One of my favorite Christmas traditions in our home is watching Charles Schulz’ A Charlie Brown Christmas. Charlie Brown, the beloved Peanuts character, appears in our newspapers every week and especially on TV with the rest of the Peanuts gang during the holidays. The Peanuts comic strip is the most famous and influential comic strip of all time. Each character of the Peanuts comic strip is unique, memorable, and precious. The strip is a microcosm of a group of children and their stories. [Side note: I had a good laugh when my 4 year old Godchild astutely observed and asked,”Tija, where are their parents?”] Charles Schulz brilliantly portrays through the stories, messages with social, economic, religious, moral, psychological and philosophical impact.
I want to focus on two characters: Charlie Brown and Linus. The main character of Peanuts, Charlie Brown, is a boy who is moody most of the time with low self-esteem and someone who would likely see the glass as half-empty. Linus is depicted as a brainy child who is wise beyond his years, albeit, sucking his thumb with his blanket in his hands at all times.
Just like in every situation he finds himself in, Charlie Brown battles with more pessimism than optimism during the Christmas season. In A Charlie Brown Christmas, Charlie is surrounded by his friends who are enjoying their holidays from school. Meanwhile, a melancholy Charlie Brown, ponders and asks others what the real meaning of Christmas is. Charlie shares with Linus, “I think there must be something wrong with me. I just don’t understand Christmas, I guess. I might be getting presents and sending Christmas cards and decorating trees and all that, but I’m still not happy. I don’t feel the way I’m supposed to feel.” To which Linus, with his trusty blanket in hand, adorably answers, “Charlie Brown, you are the only person I know who can take a wonderful season like Christmas and turn it into a problem. Maybe Lucy is right. Of all of the Charlie Browns in the world, you are the Charlie Brownest.”
To get Charlie into more of a Christmas spirit, one of his friends, Lucy, convinces him to be the director of their Christmas play. Hesitantly, Charlie agrees. As practice is under way, Charlie gets more and more frustrated by the disorder of it all and how Christmas seems to be centered around materialism. At one point, he gets fed up and yells, “Isn’t there anyone who knows what Christmas is all about?”
At that point, Linus enters and takes the spotlight. He starts reading from Luke 2.

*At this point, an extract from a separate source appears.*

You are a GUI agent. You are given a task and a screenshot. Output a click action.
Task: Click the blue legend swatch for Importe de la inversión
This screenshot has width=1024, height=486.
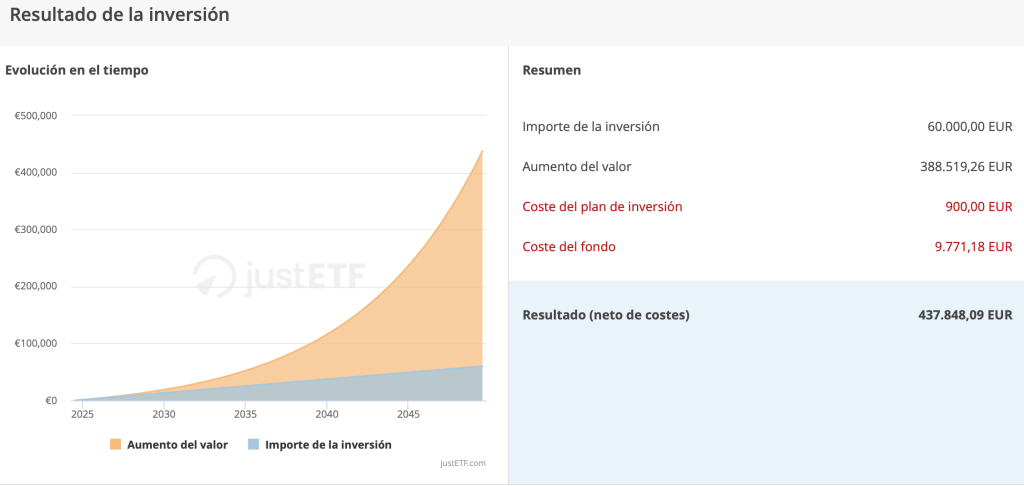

“Now there were in the same country shepherds living out in the fields, keeping watch over their flock by night. And behold, an angel of the Lord stood before them, and the glory of the Lord shone around them, and they were greatly afraid. Then the angel said to them, “Do not be afraid, for behold, I bring you good tidings of great joy which will be to all people. For there is born to you this day in the city of David a Savior, who is Christ the Lord. And this will be the sign to you: You will find a Babe wrapped in swaddling cloths, lying in a manger. And suddenly there was with the angel a multitude of the heavenly host praising God and saying: ‘Glory to God in the highest, And on earth peace, goodwill toward men!'”
Something incredible which happens during the reading is that Linus drops his blanket. I believe Charles Schulz intentionally and brilliantly included it in the play. In the past, several characters have tried to cajole Linus to drop his blanket, to no avail. But when he reads this passage from Luke 2, he drops his blanket. The timing is also perfect that he drops it when he says, “Do not be afraid.” The one security that Linus holds onto for dear life is dropped at that moment. I don’t know about you, but I find that to be an incredibly powerful message.
We all have different blankets that we hold onto for security, significance, safety. We all have habits that we pound into ourselves for 10, 20, 30 or more years which separate us from God and from our purpose. We all struggle with fears and insecurities of different proportions.
On this Christmas Eve I’m here to tell you that we no longer need to live in fear because God chose to come down to this earth as a baby for you and for me.
Because of Christmas, we have good tidings of great joy.
Not just little bit of joy or fleeting joy.
But great joy.
When I was reading ‘So Long, Insecurity,’ by Beth Moore, there’s this line which one of her daughters told her which really stuck with me, “He knows it’s scary to be us.”
Because Jesus Christ came to this world—God became flesh and blood—he knows what it’s like to be us. Since his birth, he was labeled as an illegitimate child. He grew up as a child with brothers and sisters. He walked on this earth. He upheld mothers and hugged fathers. He welcomed children. He walked the streets and broke bread with young men and women. He had BFFs and he knew what it was like to be stabbed in the back. He partied with sinners and stood up for rejects. He saw suffering and healed the sick and comforted mourners. He suffered on a cross, between two criminals, dying, while his Father hid his face from him. God tasted death for you and me. And he rose victorious defeating death and sin, so that you and I will live with him forever.
I am thankful that we have this precious cartoon from 1965 to remind us of what Christmas is all about and that we no longer have to live as slaves to fear and to sin because of this: Do not be afraid, for behold, I bring you good tidings of great joy which will be to all people. For there is born to you this day in the city of David a Savior, who is Christ the Lord.